Alone was the debut album by Swedish singer Stephen Simmonds. It was first released in 1997 in Sweden and later in Japan.  In 1998 and 2000 in UK and United States it went by the name Spirit Tales.

Japan Release (1997): "Alone" was also released in Japan, Simmonds added a recording from 1995 "Thank You For" (one of the tracks from the demo which was sent to diesel music), the song "One" which was on the "b-side" of the "Tears Never Dry" single and also a remix of the song "Alone".

UK Release (1998): "Alone" was renamed to "Spirit Tales" and was additionally produced and mixed on all the tracks except: "Tears Never Dry", "Alone" Judgement day" and "Let It Go". Songs "One" and "Believe" was added to the album.

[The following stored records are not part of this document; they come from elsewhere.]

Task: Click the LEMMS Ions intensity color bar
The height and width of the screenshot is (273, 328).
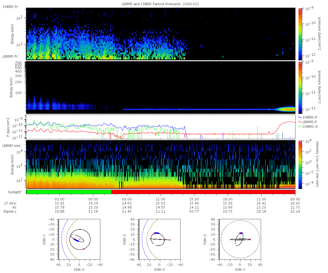Action: click(300, 165)
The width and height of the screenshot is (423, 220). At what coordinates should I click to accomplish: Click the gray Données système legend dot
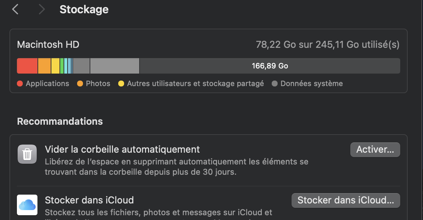pos(275,84)
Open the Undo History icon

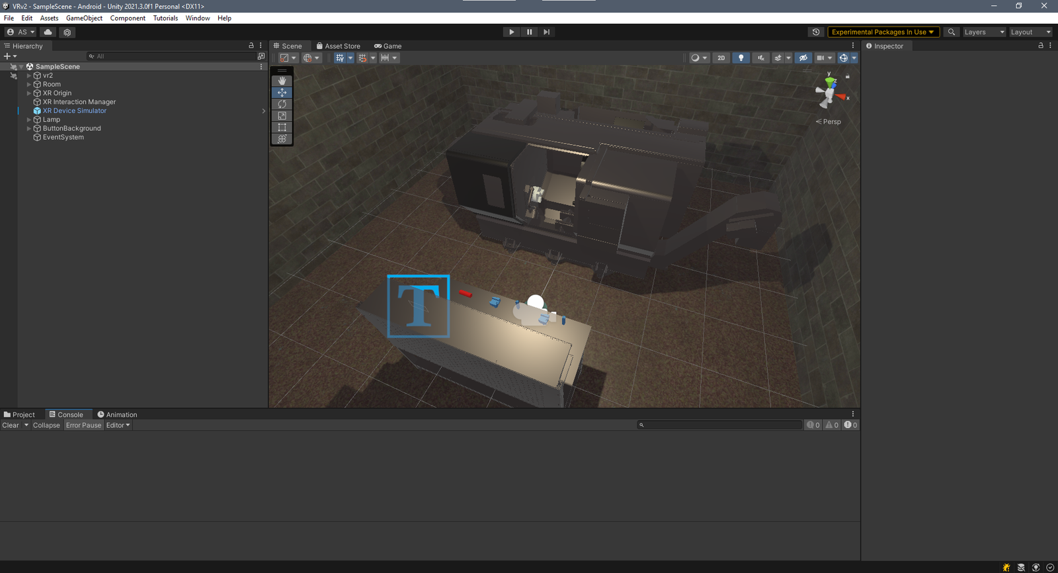point(816,32)
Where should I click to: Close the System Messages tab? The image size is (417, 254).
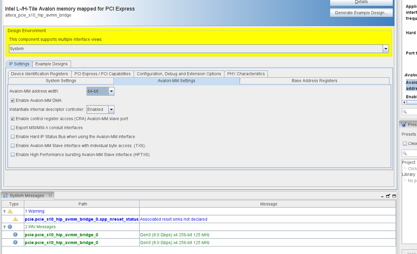pyautogui.click(x=49, y=195)
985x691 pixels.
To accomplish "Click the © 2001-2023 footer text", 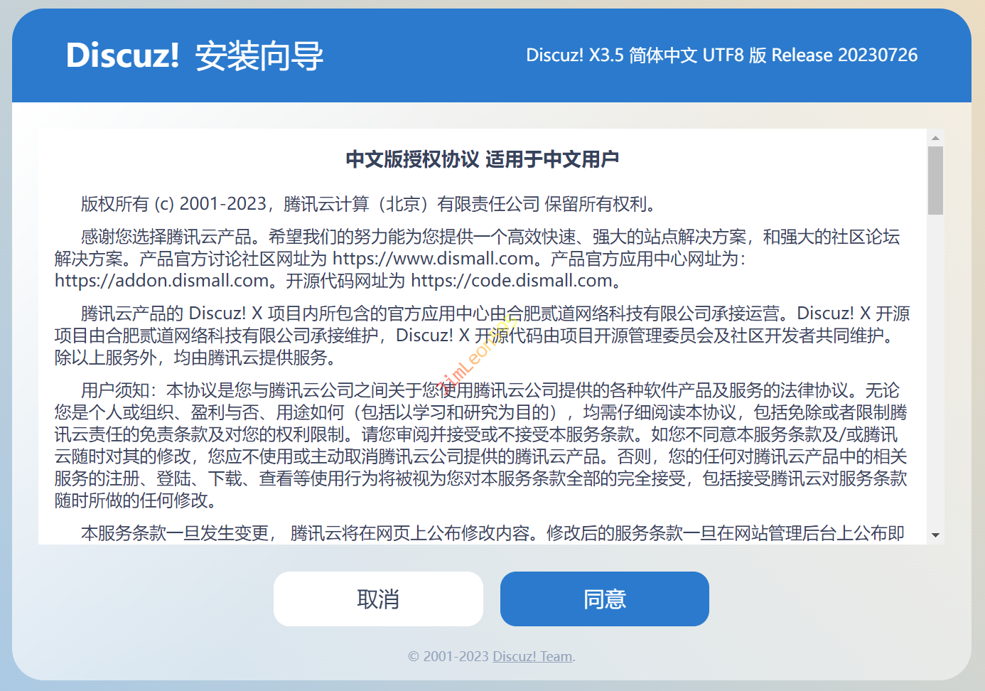I will (x=448, y=656).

US Release (2000): Simmonds worked with Raphael Saadiq and 2 Danish producers based in LA at the time called Soulshock and Karlin and added the tracks "If I Was Your Man" (co-written and produced by Raphael Saadiq) and "I Can't Do That" (co-written and produced by Soulshock and Karlin).

Track listing for Alone
 All songs written by Stephen Simmonds, except as noted
 Alone
 Tears Never Dry
 Now's The Time
 For You
 Universe
 Searchin'
 All The People
 Get Down
 Let It Go
 Hope U Do
 Judgement Day

Japan edition
Added tracks (Alone album)
 One
 Thank You For
 Alone "Funkyman mix" (featuring Big L & Marquee)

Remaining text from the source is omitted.